Secret lifecycle drift is the gap between when a credential was issued and how long it remains useful in the real environment. A secret may expire on paper but still exist in code, memory, or a copied file, which extends exposure beyond the original policy decision.

Expanded Definition

Secret lifecycle drift describes the mismatch between a credential’s formal validity period and its practical exposure in systems where it may continue to exist after issuance, rotation, or revocation. In NHI operations, the issue is not only whether a secret is expired in a vault, but whether copies still persist in code, CI/CD variables, memory, logs, config files, tickets, or cloned repositories. That distinction is central to lifecycle governance and is closely tied to the OWASP Non-Human Identity Top 10 and the lifecycle guidance in NHI Lifecycle Management Guide.

Definitions vary across vendors, because some teams treat drift as an expiration problem while others treat it as a propagation problem. NHIMG treats both as part of the same operational gap: a secret is no longer secure once it is decoupled from its intended lifecycle control. This becomes especially important for static credentials, where replacement is slower and residue is more likely to survive in downstream systems. The most common misapplication is assuming rotation completed the risk reduction, which occurs when old secret copies remain accessible outside the vault.

Examples and Use Cases

Implementing secret lifecycle control rigorously often introduces operational friction, requiring organisations to balance faster revocation and tighter traceability against developer convenience and pipeline stability.

  • A CI/CD pipeline rotates an API key in the secrets manager, but the old value still exists in a deployment manifest and a build cache.
  • A service account token is revoked centrally, yet a backup script on a jump host continues to use a copied version stored in plaintext.
  • An application migrates from static credentials to dynamic secrets, but archived logs retain usable tokens long after the intended expiry window.
  • A leaked credential is patched in production, but the same secret remains embedded in a forked repository and referenced by a test container.
  • Post-offboarding cleanup updates the vault, yet tokens cached in memory by an agent continue to function until the host is restarted.

These scenarios map directly to the broader Guide to the Secret Sprawl Challenge and the implementation realities described in Ultimate Guide to NHIs — Static vs Dynamic Secrets.
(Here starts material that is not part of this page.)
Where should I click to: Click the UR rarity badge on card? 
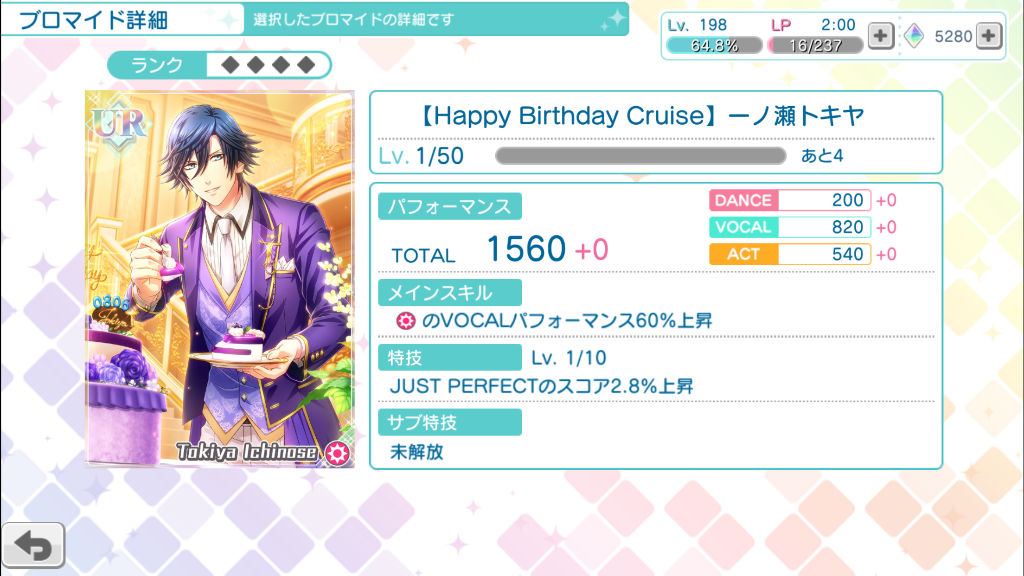120,124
They also align with the OWASP view that exposed or over-retained secrets are a core NHI weakness, especially when rotation does not include repository cleanup and environment rehydration.

Why It Matters in NHI Security

Secret lifecycle drift turns a policy event into a residual exposure problem. An organisation may believe a secret has been rotated, yet the old value remains alive in tooling, which means attackers can continue using it after the supposed fix. NHIMG reports that 91.6% of secrets remain valid five days after the targeted organisation is notified, showing how slowly real-world remediation often catches up to policy decisions. That gap is why lifecycle discipline must include discovery, revocation, propagation tracking, and verification, not just issuance and expiry.

This matters for governance because NHIs outnumber human identities by 25x to 50x in modern enterprises, so even a small percentage of drift can create a large hidden attack surface. It also intersects with the Guide to NHI Rotation Challenges and the incident patterns seen in the CI/CD pipeline exploitation case study. Organisations typically encounter the consequence only after a leak, breach, or offboarding failure, at which point secret lifecycle drift becomes operationally unavoidable to address.

Standards & Framework Alignment

This section maps relevant standards and security frameworks to the operational risks and controls described in this guidance.

OWASP Non-Human Identity Top 10 address the attack and risk surface, while NIST CSF 2.0 and NIST Zero Trust (SP 800-207) set the governance and control requirements practitioners need to meet.

Framework Control / Reference Relevance
OWASP Non-Human Identity Top 10 NHI-02 Lifecycle drift stems from secrets persisting beyond intended rotation or revocation.
NIST CSF 2.0 PR.AA Credential lifecycle control supports authentication integrity and access revocation.
NIST Zero Trust (SP 800-207) Zero Trust assumes credentials must be continuously validated, not trusted by age alone.

Enforce revocation verification and inventory all credential locations after changes.